(begin)
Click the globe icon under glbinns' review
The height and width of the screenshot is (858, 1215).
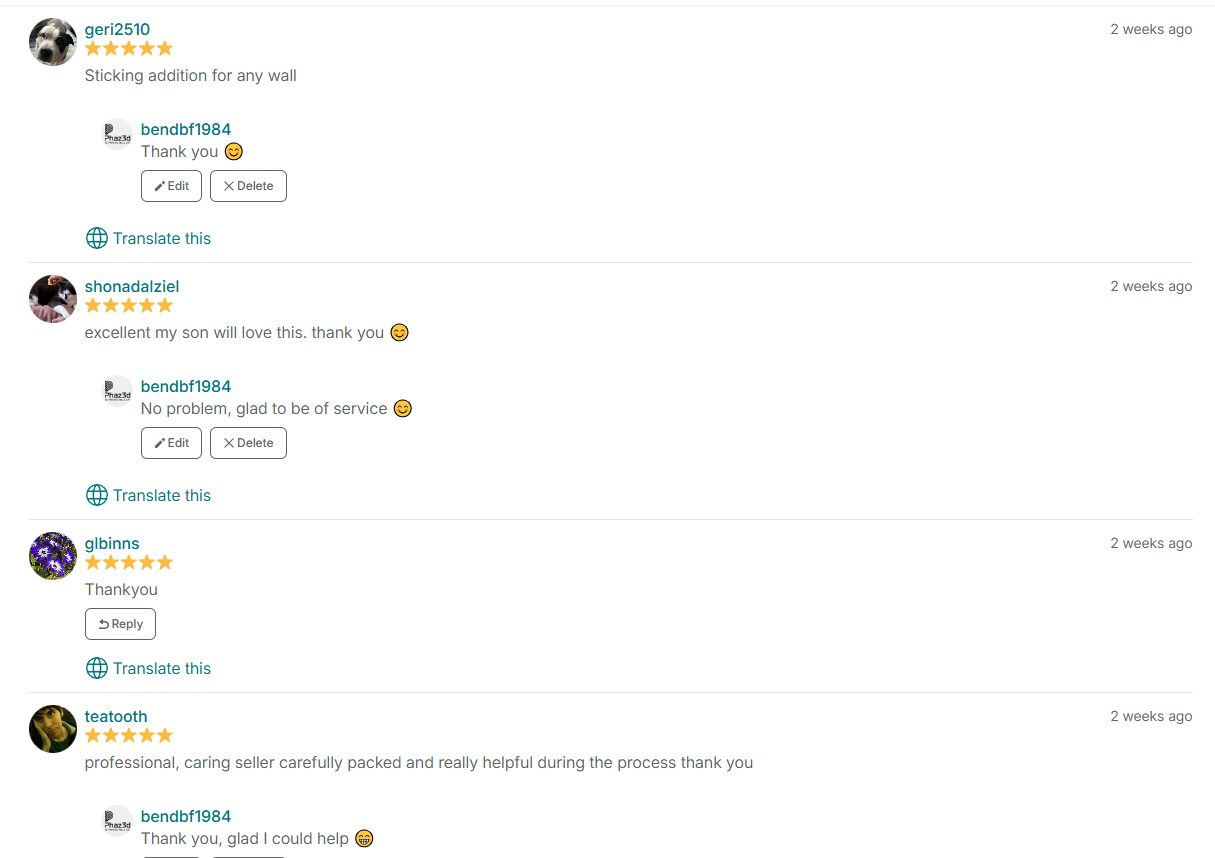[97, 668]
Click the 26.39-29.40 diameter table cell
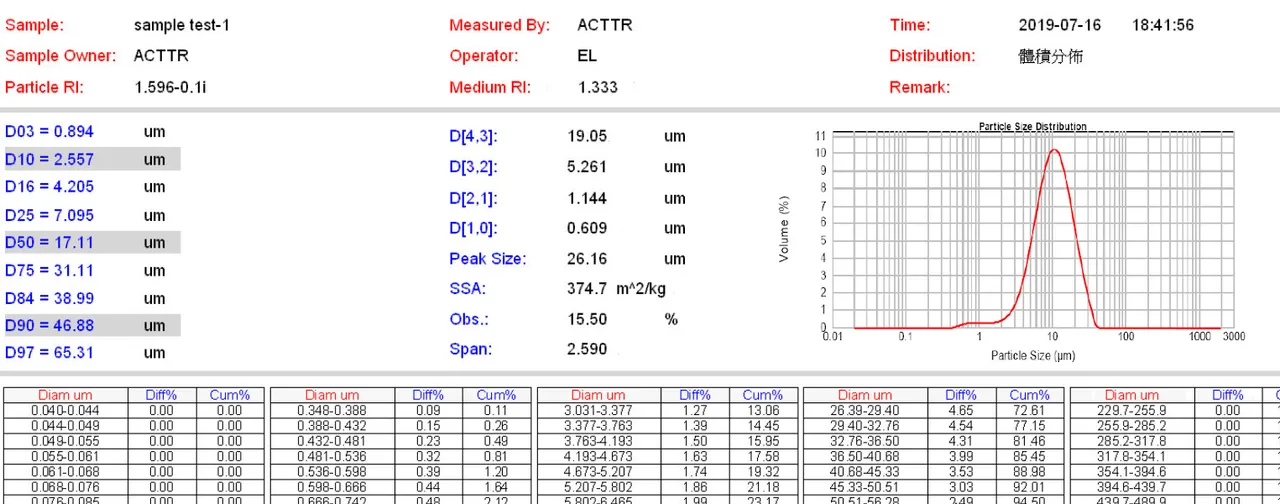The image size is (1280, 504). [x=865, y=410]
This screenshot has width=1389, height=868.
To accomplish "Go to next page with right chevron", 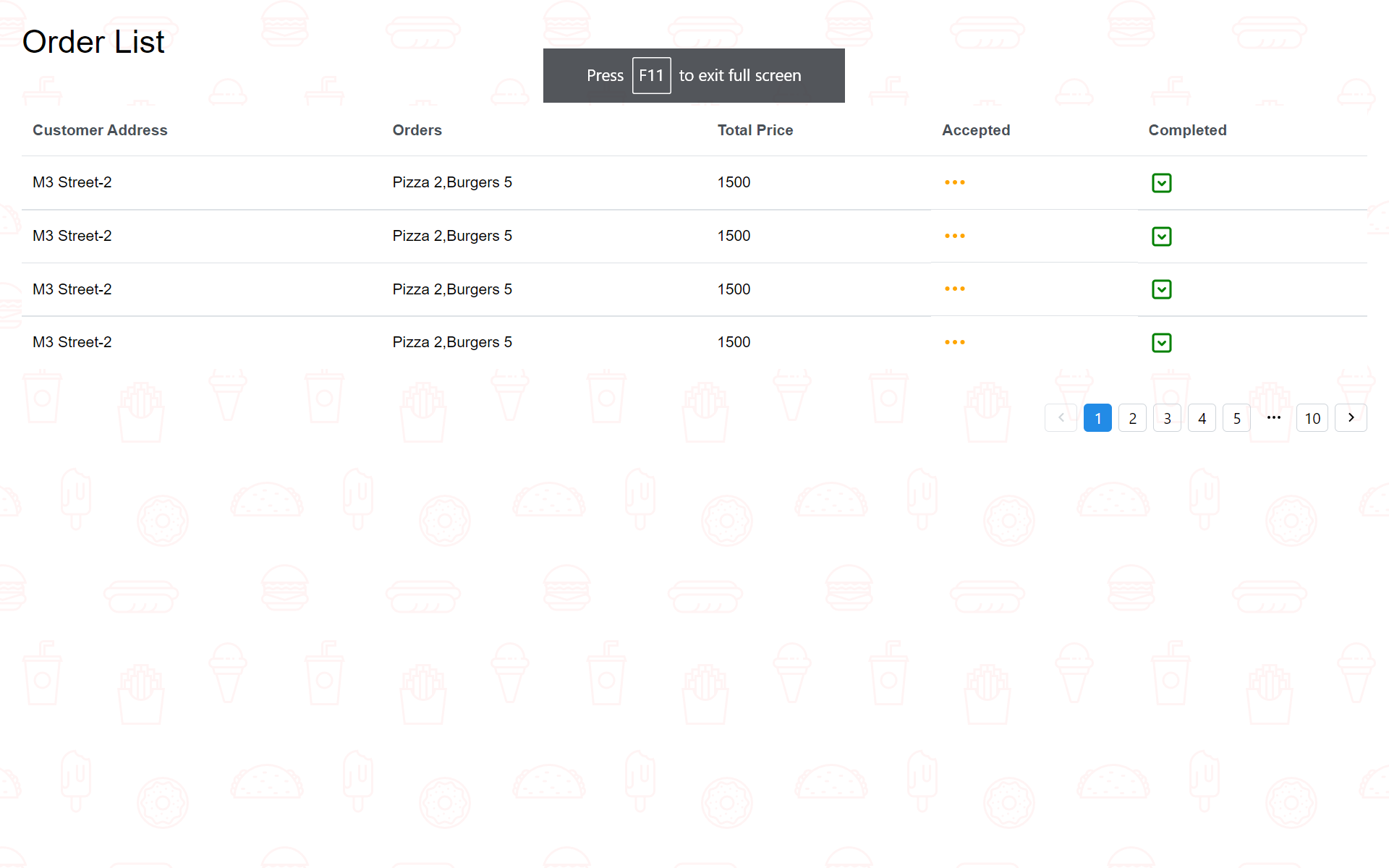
(end)
Do this: Render the lines above as a Markdown table with the columns Row and Line, giving each row a number and skipping blank lines. Leave the pictures out of the answer.

Answer for this exercise:
| Row | Line |
|---|---|
| 1 | Click the globe icon under glbinns' review |
| 2 | The height and width of the screenshot is (858, 1215). |
| 3 | [97, 668] |
| 4 | Click the 26.39-29.40 diameter table cell |
| 5 | The image size is (1280, 504). [x=865, y=410] |
| 6 | This screenshot has width=1389, height=868. |
| 7 | To accomplish "Go to next page with right chevron",  |